Kemudian pengertian ini
berkembang dalam arti culture, yaitu
sebagai segala daya dan aktivitas manusia untuk mengolah dan mengubah alam.
Pengertian budaya atau kebudayaan menurut beberapa ahli, sebagai berikut :
1)
E.B. Tylor (1832-1917), budaya adalah suatu
keseluruhan kompleks yang meliputi pengetahuan, kepercayaan, kesenian, moral,
keilmuan, hukum, adat istiadat, dan kemampuan yang lain, serta kebiasaan yang
didapat oleh manusia sebagai anggota masyarakat.
2)
R. Linton (1893-1953), kebudayaan dapat
dipandang sebagai konfigurasi tingkah laku yang dipelajari dan hasil tingkah
laku yang dipelajari, di mana unsur pembentuknya didukung dan diteruskan oleh
anggota masyarakat lainnya.
3)
Koentjaraningrat (1923-1999), kebudayaan adalah
keseluruhan sistem gagasan, milik diri manusia dengan belajar.
4)
Selo Soemardjan (1915-2003), dan Soelaeman Soemardi kebudayaan adalah
semua hasil karya, rasa, dan cipta masyarakat.
5)
Herkovits (1985-1963), kebudayaan adalah
bagian dari lingkungan hidup yang diciptakan oleh manusia.
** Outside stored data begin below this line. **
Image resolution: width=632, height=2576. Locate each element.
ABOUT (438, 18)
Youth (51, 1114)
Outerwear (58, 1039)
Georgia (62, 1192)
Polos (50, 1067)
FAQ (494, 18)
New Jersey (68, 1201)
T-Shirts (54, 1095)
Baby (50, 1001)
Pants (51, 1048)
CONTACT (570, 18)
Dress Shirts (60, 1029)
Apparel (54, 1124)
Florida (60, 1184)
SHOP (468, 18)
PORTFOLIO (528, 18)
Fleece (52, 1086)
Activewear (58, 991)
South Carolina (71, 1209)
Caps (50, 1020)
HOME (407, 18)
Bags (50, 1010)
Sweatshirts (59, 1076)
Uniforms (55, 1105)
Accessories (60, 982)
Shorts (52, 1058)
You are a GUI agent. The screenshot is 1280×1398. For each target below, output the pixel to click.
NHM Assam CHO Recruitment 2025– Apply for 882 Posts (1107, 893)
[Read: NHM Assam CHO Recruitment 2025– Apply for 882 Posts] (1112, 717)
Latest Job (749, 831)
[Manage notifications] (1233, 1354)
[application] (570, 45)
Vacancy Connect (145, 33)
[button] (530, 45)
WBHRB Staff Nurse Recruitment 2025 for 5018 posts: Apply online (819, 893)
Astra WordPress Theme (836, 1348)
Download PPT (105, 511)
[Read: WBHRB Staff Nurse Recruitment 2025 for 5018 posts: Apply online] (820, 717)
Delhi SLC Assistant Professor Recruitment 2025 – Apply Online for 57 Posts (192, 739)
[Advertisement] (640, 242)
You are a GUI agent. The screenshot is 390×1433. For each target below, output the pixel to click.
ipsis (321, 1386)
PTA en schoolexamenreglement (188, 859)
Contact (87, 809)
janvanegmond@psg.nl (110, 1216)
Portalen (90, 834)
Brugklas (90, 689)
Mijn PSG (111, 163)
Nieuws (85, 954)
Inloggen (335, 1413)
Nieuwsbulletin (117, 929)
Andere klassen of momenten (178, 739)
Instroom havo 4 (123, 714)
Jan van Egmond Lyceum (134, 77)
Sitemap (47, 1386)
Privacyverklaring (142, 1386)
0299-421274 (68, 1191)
Dengan demikian, kebudayaan atau
budaya menyangkut keseluruhan aspek kehidupan manusia baik material maupun
nonmaterial. Sebagian besar ahli yang mengartikan kebudayaan seperti ini
kemungkinan besar sangat dipengaruhi oleh pandangan evolusionisme, yaitu suatu teori yang mengatakan bahwa kebudayaan
itu akan berkembang dari tahapan yang sederhana menuju tahapan yang lebih
kompleks.
2.1.2
Perwujudan Kebudayaan
Beberapa ilmuwan seperti Talcott Parson (Sosiolog) dan al Kroeber (Antropolog) menganjurkan
untuk membedakan wujud kebudayaan secara tajam sebagai suatu sistem. Di mana
wujud kebudayaan itu adalah sebagai suatu rangkaian tindakan dan aktivitas
manusia yang berpola. Demikian pula J.J
Honigmann dalam bukunya The World of
Man (1959) membagi budaya dalam tiga wujud, yaitu (1) ideas, (2) activities,
and (3) artifact. Sejalan dengan
pikiran para ahli tesebut, Koentjaraningrat
mengemukakan bahwa kebudayaan itu dibagi atau digolongkan dalam tiga wujud,
yaitu :
1.
Wujud sebagai suatu kompleks dari
ide-ide, gagasan, nilai-nilai, norma-norma, dan peraturan.
Wujud tersebut menunjukkan wujud ide
dari kebudayaan, sifatnya abstrak, tak dapat diraba, dipegang, ataupun difoto,
dan tempatnya ada di alam pikiran warga masyarakat di mana kebudayaan yang
bersangkutan itu hidup. Kebudayaan ideal ini disebut pula tata kelakuan, hal
ini menunjukkan bahwa budaya ideal mempunyai fungsi mengatur, mengendalikan,
dan member arah kepada tindakan, kelakuan dan perbuatan manusia dalam
masyarakat sebagai sopan santun. Kebudayaan ideal ini dapat disebut adat atau
adat istiadat, yang sekarang banyak disimpan dalam arsip, tape, dan computer.
Kesimpulannya, budaya
ideal ini adalah merupakan perwujudan dan kebudayaan yang bersifat abstrak.
2.
Wujud kebudayaan sebagai suatu
kompleks aktivitas serta tindakan berpola dari manusia dalam masyarakat.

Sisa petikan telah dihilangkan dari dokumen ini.